JEFFERSON CITY, Missouri — “The harvest is plentiful, but the laborers are few,” Jesus told the crowd in the ninth chapter of Matthew. “Therefore, pray earnestly to the Lord of the Harvest to send out laborers into his harvest.”

It could be said that prayers have been answered at a handful of community gardens in the Diocese of Jefferson City this past year.

Record-breaking harvests and eager green thumbs have become the norm at these three parish gardens.

For the laborers and gardeners at the Interfaith Community Garden in Columbia, Missouri, there is plenty to celebrate.

The volunteers there brought in a record-breaking harvest of 1,800 pounds of produce, which were donated to the local food pantry.

“The old record was 1,500 pounds, but everything went so well this year,” said organizer Lily Chan.

The community garden began in 2009 as a collaboration between St. Thomas More Newman Center Parish and the nearby Congregation Beth Shalom, on whose property the 60-by-70-foot garden is located.

“We began with a simple common purpose — to feed the hungry and take care of the earth by not using chemicals,” Chan explained. “Among other things we have turnips, lettuce, spinach and summer sweet potatoes.”

She added that the garden is worked by a skeleton crew of about a dozen volunteers along with several community groups from the University of Missouri, making it a true community garden.

“We have four coordinators of the garden — two from Newman and two from Congregation Beth Shalom,” Chan said. “Both congregations at Newman and Beth Shalom are very supportive of the garden.”

The roots of St.

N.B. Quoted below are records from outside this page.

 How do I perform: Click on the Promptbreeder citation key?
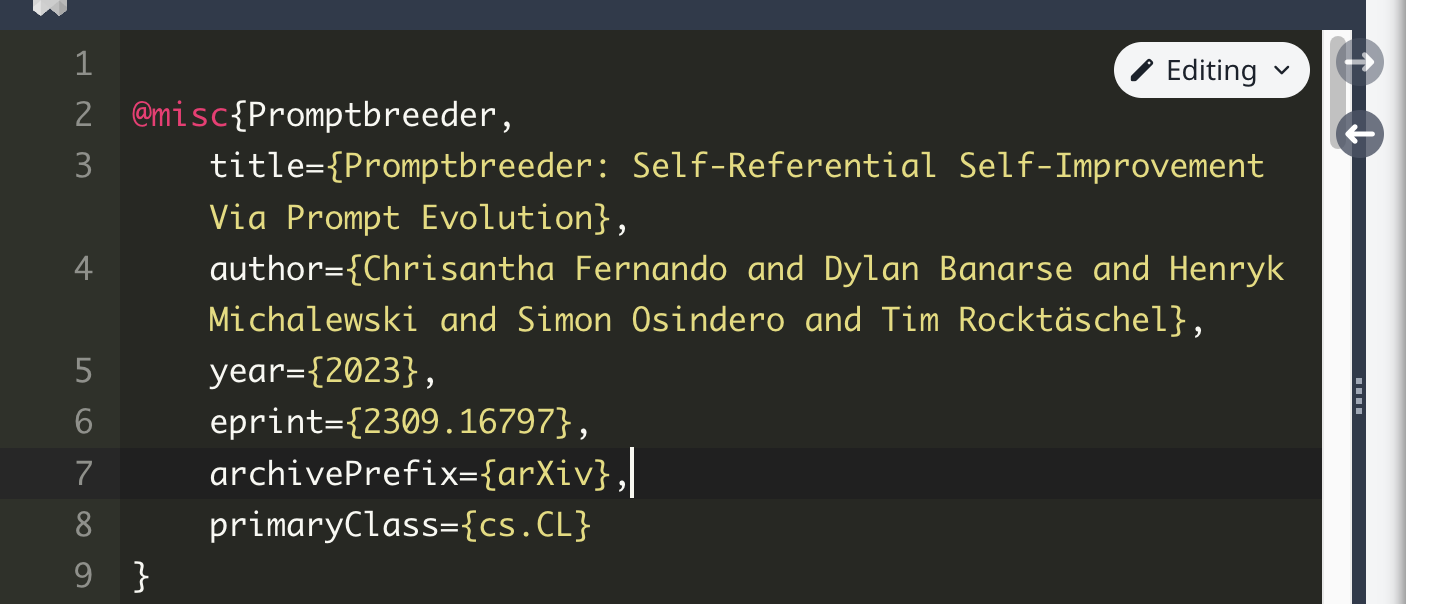[371, 116]
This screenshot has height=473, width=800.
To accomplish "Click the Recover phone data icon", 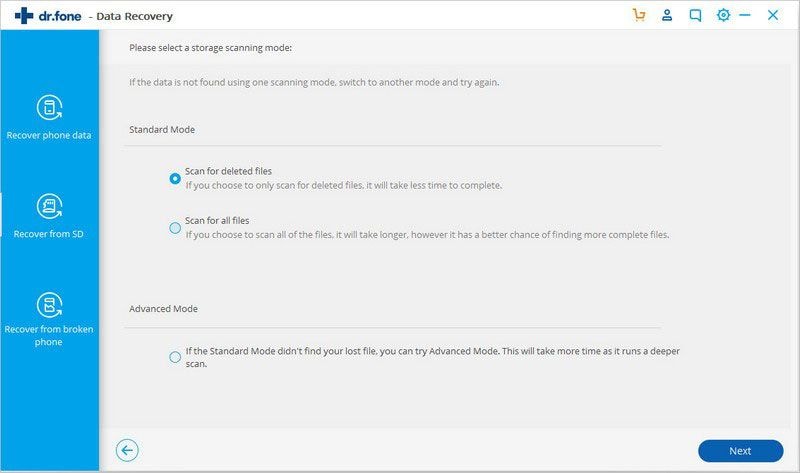I will click(49, 108).
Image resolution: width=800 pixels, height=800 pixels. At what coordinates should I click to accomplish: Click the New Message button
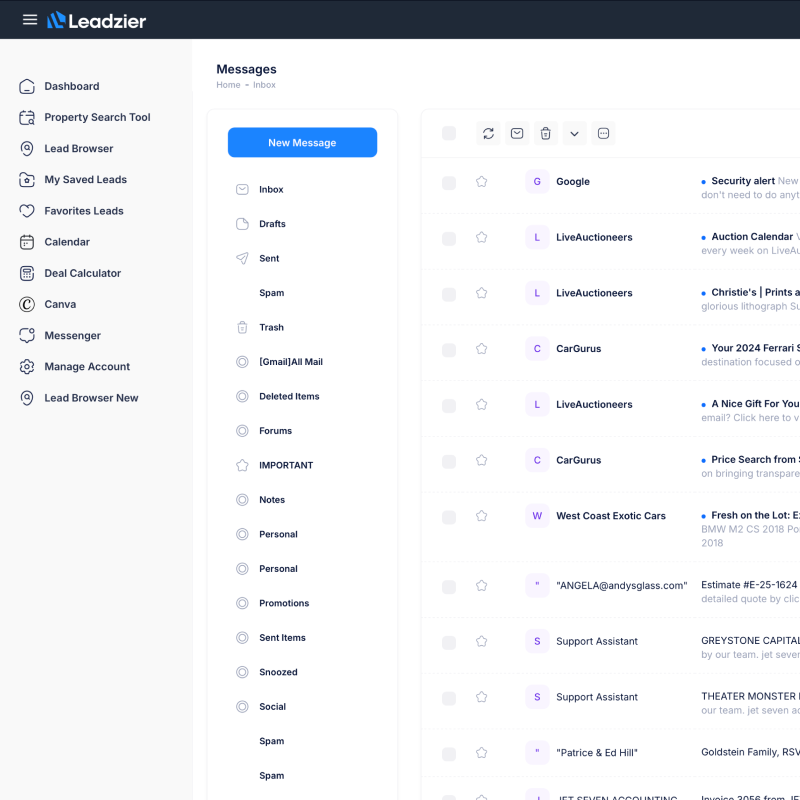(302, 143)
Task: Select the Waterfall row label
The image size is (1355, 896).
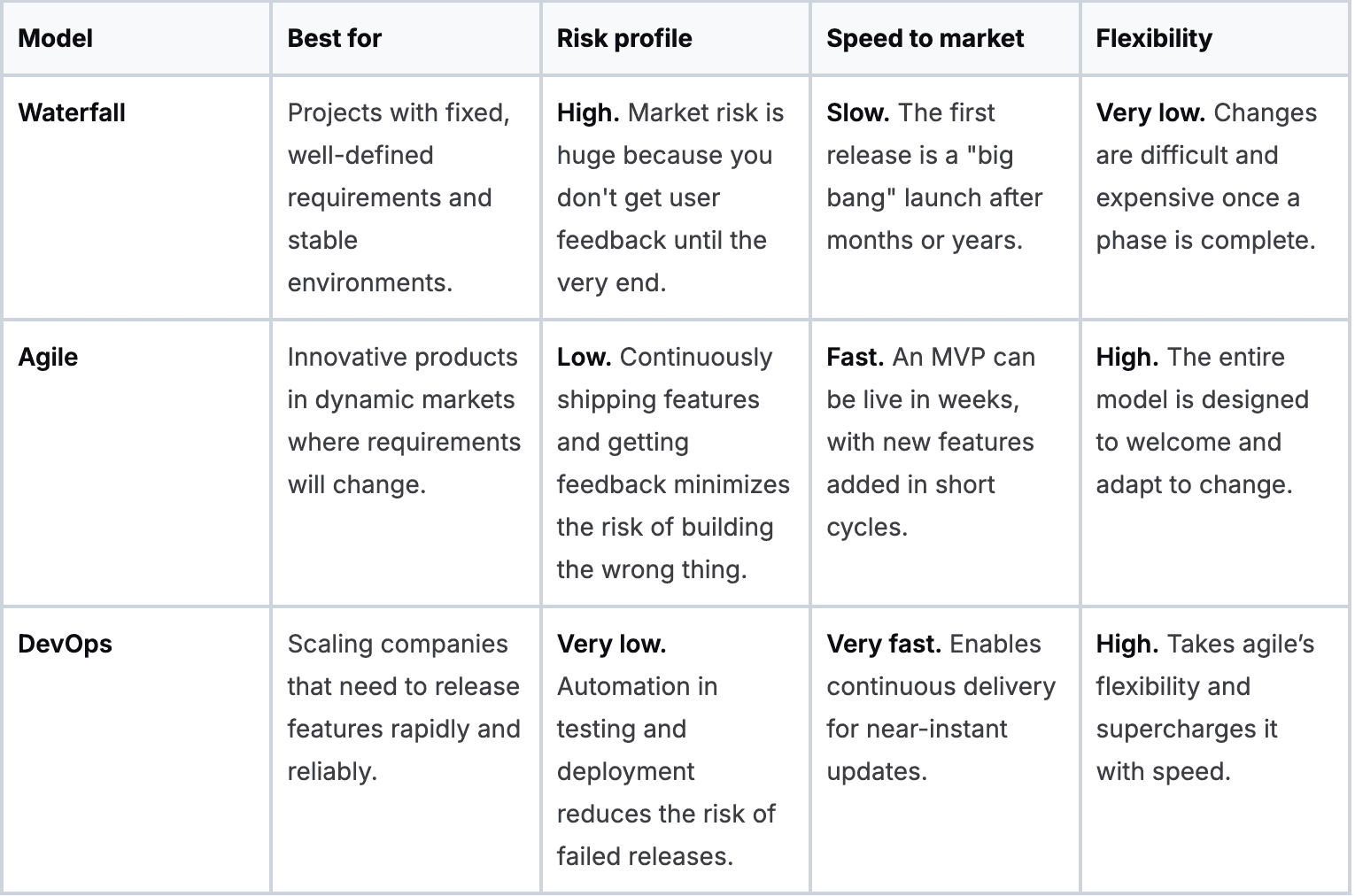Action: click(x=72, y=112)
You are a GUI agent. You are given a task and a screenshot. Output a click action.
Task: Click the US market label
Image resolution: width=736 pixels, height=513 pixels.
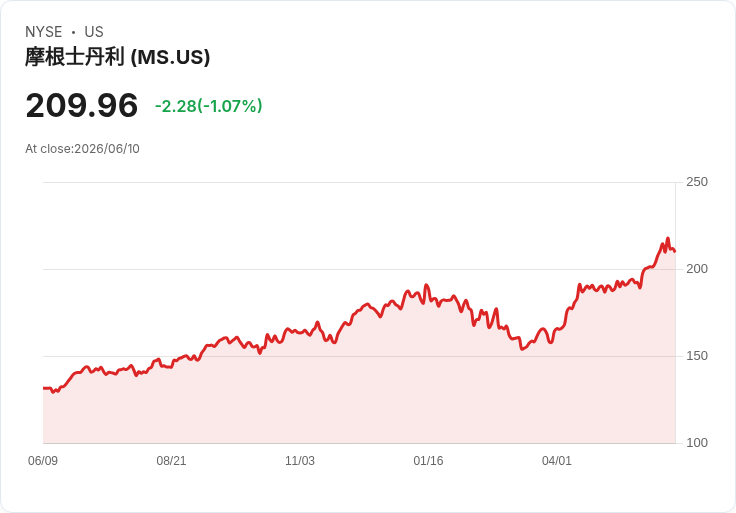[x=94, y=32]
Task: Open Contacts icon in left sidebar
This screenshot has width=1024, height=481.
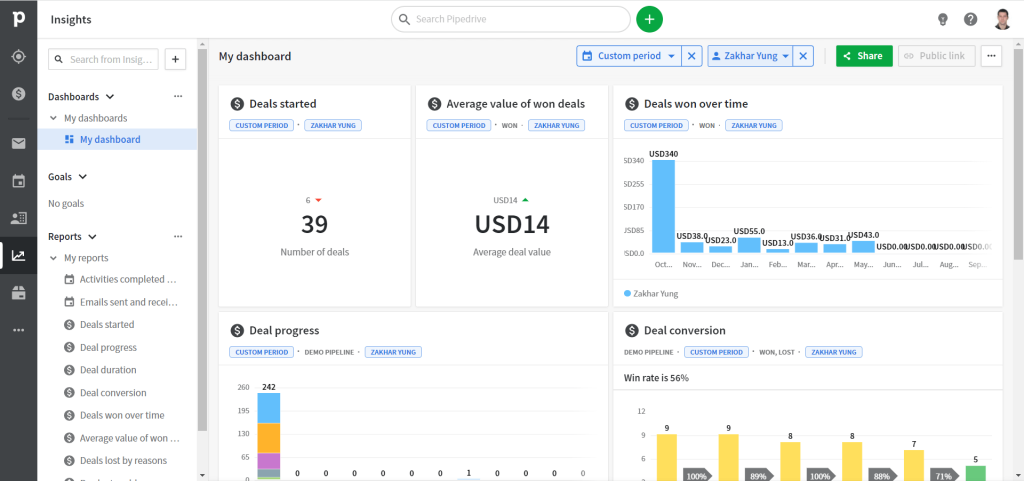Action: click(x=18, y=218)
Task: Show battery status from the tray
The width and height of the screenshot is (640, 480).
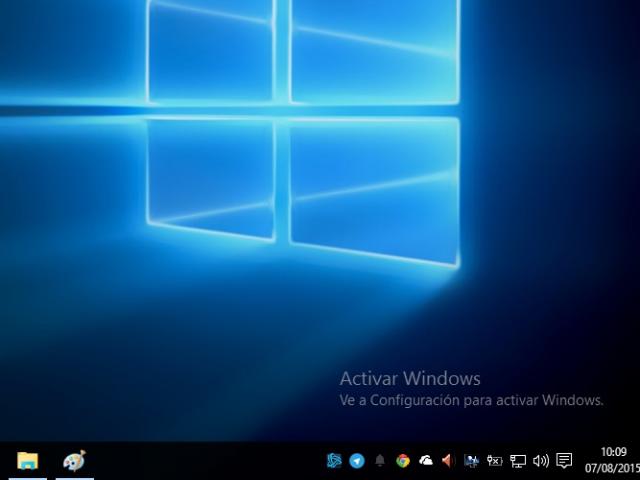Action: coord(495,461)
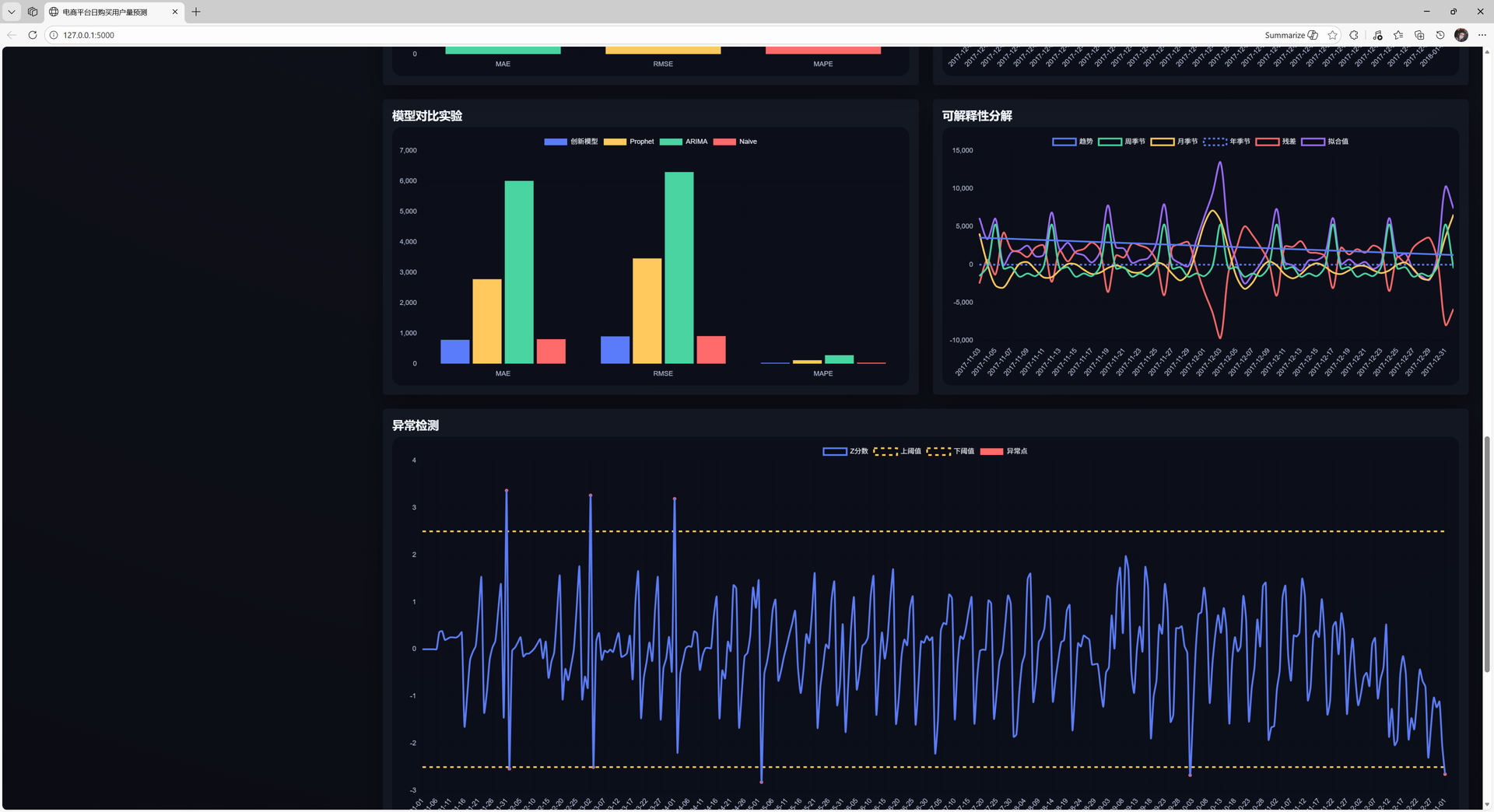Toggle 异常点 legend item in anomaly chart
The height and width of the screenshot is (812, 1494).
pos(1004,451)
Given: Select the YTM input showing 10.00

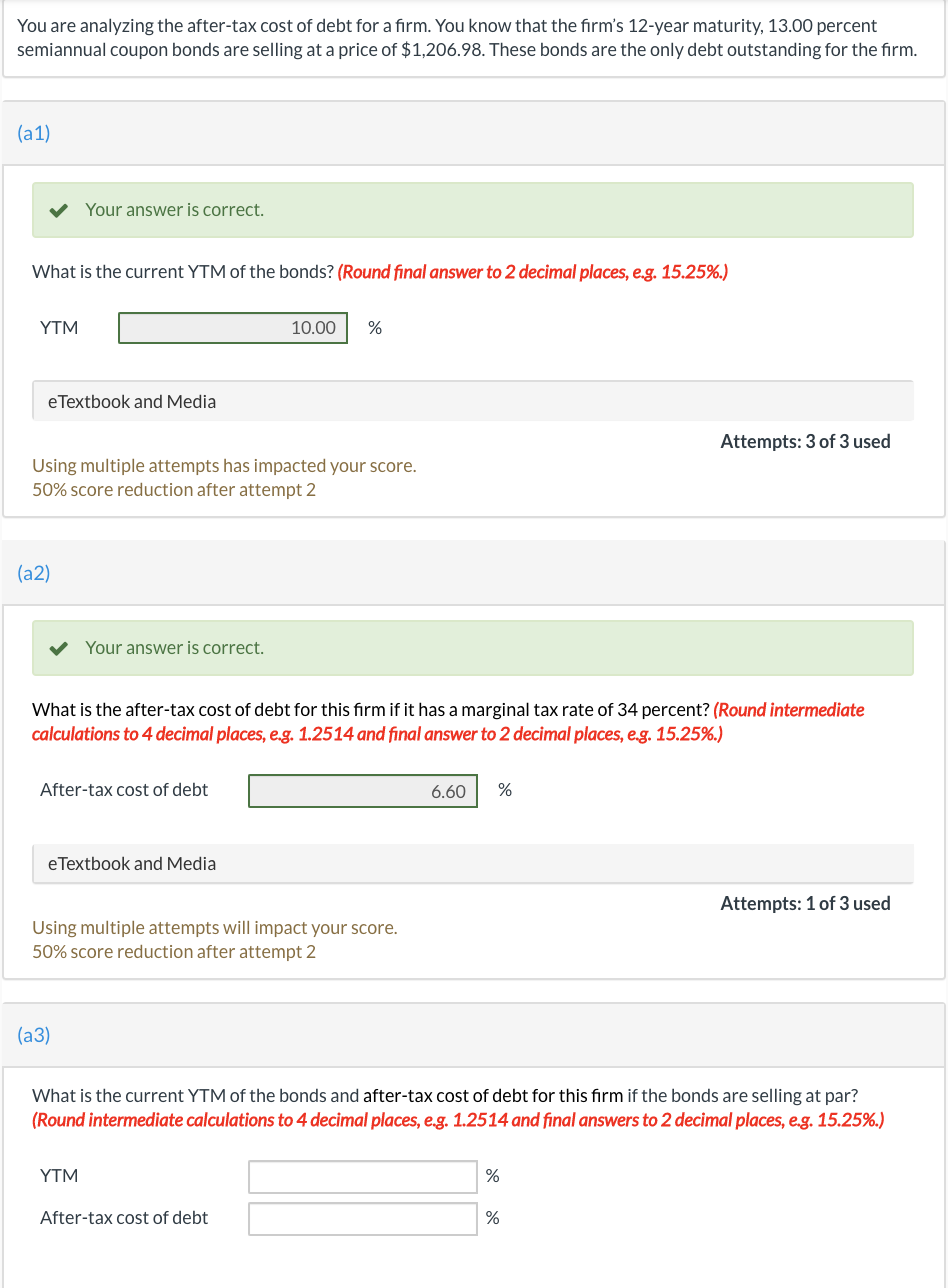Looking at the screenshot, I should [x=232, y=327].
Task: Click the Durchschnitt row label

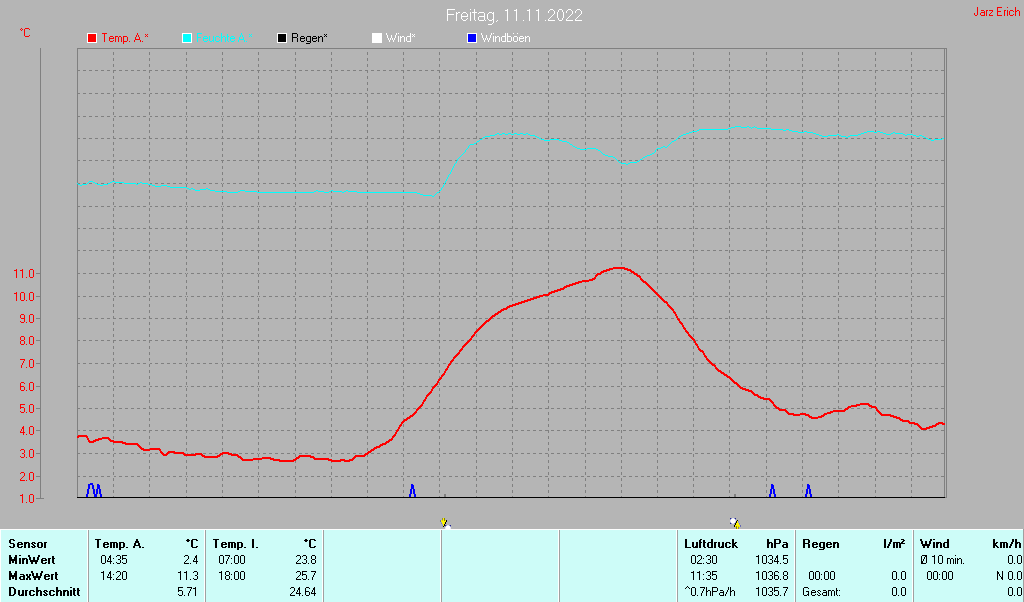Action: [40, 592]
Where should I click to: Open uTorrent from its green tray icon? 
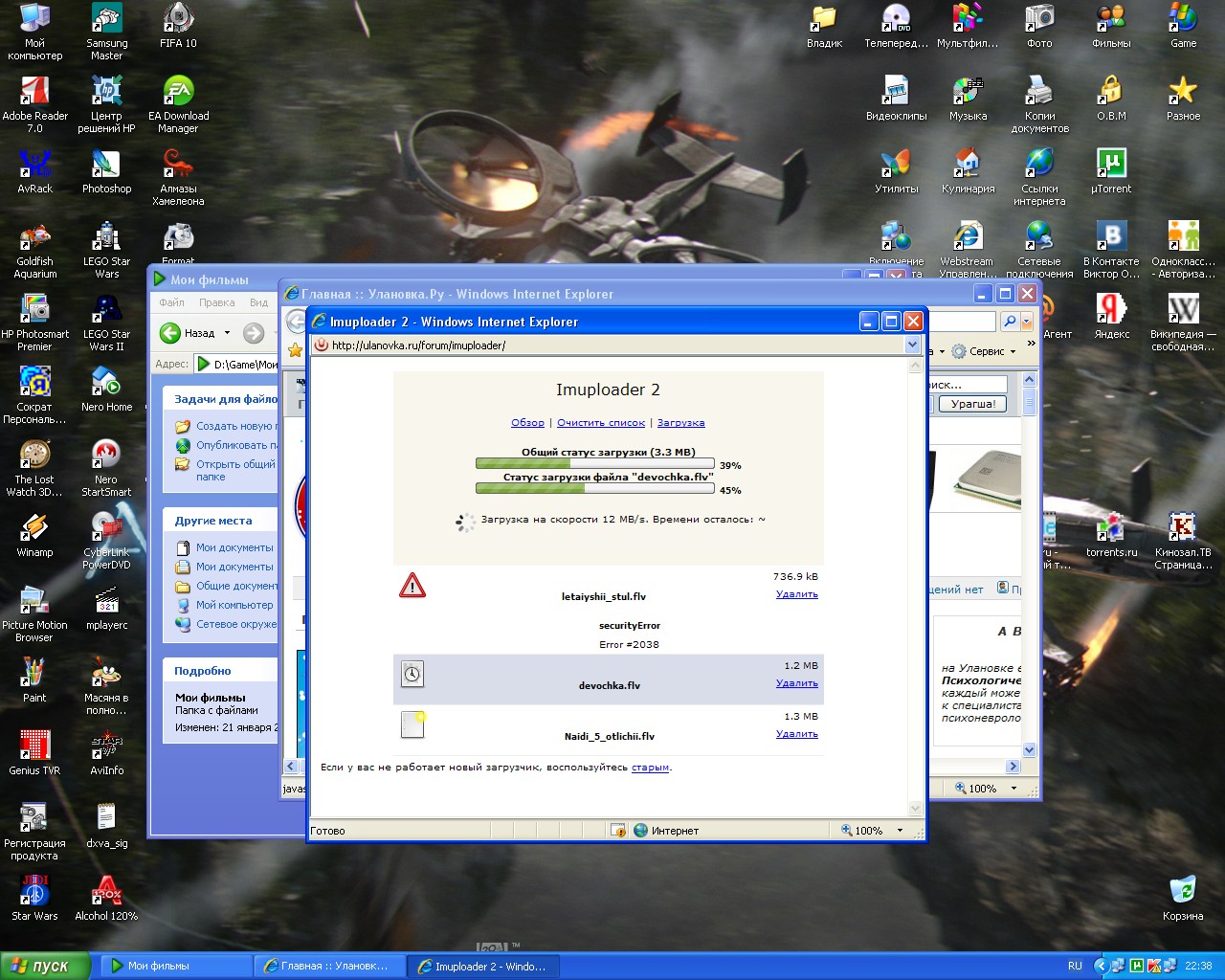1136,966
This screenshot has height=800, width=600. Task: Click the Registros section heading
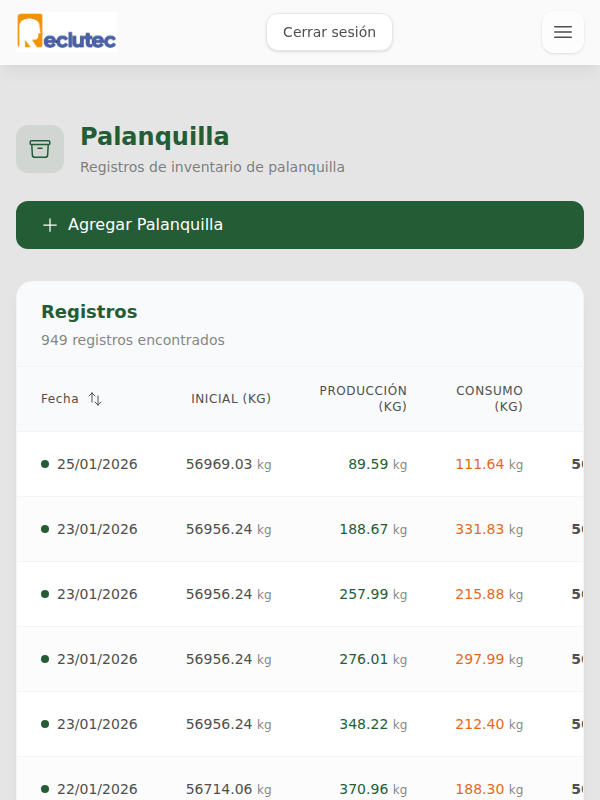pos(88,311)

Vincent de Paul Parish’s community garden in Sedalia, Missouri, took shape due to a well-respected junior high science teacher, Barb Hagebusch.

Around eight years ago, she began a garden outside Sacred Heart School to help teach students about biology and ecology.

Precious Blood Father Mark Miller, who was pastor at that time, wanted to take the idea a step further.

“He wanted to create some raised-bed gardens near the school garden in order to raise produce for our community food pantry, the Open Door Food Pantry, in Sedalia,” said parishioner Joy Simon, who heads the gardening project.

Simon estimates the harvest has tripled in weight and in enthusiasm from its humble beginnings eight years ago.

“We now have 12 8-by-10 gardens, and in early November we topped off at around 300 pounds of produce to Open Door,” she told The Catholic Missourian, newspaper of the Diocese of Jefferson City.

“That was our last delivery, and the pantry was so happy to receive it as they do not get many greens,” she said.

Simon added that she and around 10 volunteers plant twice a year — once in April and again in August.

“We grow a lot of greens like lettuce, green beans, spinach and other vegetables such as tomatoes and potatoes, as well,” she said.

Thanks to a grant from Catholic Charities of Central and Northern Missouri, the St. Vincent de Paul gardeners were able to update their garden tools and start on a new project — a rosary memorial garden.

“We are very excited about the rosary garden,” said Simon. “It will be a stone path, with flowers along the way that will wind through the current garden. We hope to start on it in the spring.”

Whether it’s planting the green beans or planning the rosary path, one thing is certain for Simon and her crew: This ministry is a real blessing.

“I enjoy the people coming together and all the giving of time and talent,” she said. “It is something straight out of the Gospel.”

When the Bethel family vehicle pulls in to the Community Food Pantry in Marshall, Missouri, the volunteers there know blessings are coming.

As of early November, the amount of graciousness has weighed in at 1,068 pounds of produce to be given out to people in the area who are most in need.

The potatoes, tomatoes, beets, turnips and carrots have all been harvested from St. Peter Church’s community garden.

This was the garden’s first year.

“I was expecting maybe several hundred pounds, but have been blown away by how much we been able to pick,” said Jann Bethel, one of the organizers of the 40-by-80-foot plot of land near St. Peter Church.

Bethel said she couldn’t have done it without the help of her three daughters, Mabrie, Breckin and Kinseley, ages 12, 11 and 4, and fellow parishioner Al Turhan.

“Al is certainly a master gardener who taught me many things,” Bethel said. “When we had questions, he had answers.”

She added that the list was long for those who came out to help pull weeds and pick green beans over the summer. This included three volunteers from Northwest Community — a service in Marshall that helps people who have developmental disabilities.

“My girls really enjoyed working with them,” Bethel said.

The dedicated gardeners of St. Peter’s knew that God was smiling down on the garden project when a June storm inundated the Marshall area and resulted in flooding around Saline County.

The community garden at St. Peter went unscathed.

“Numerous area gardens were destroyed except for ours,” said Bethel. “We knew that we were on to something good.”

O’Neill writes for The Catholic Missourian, newspaper of the Diocese of Jefferson City.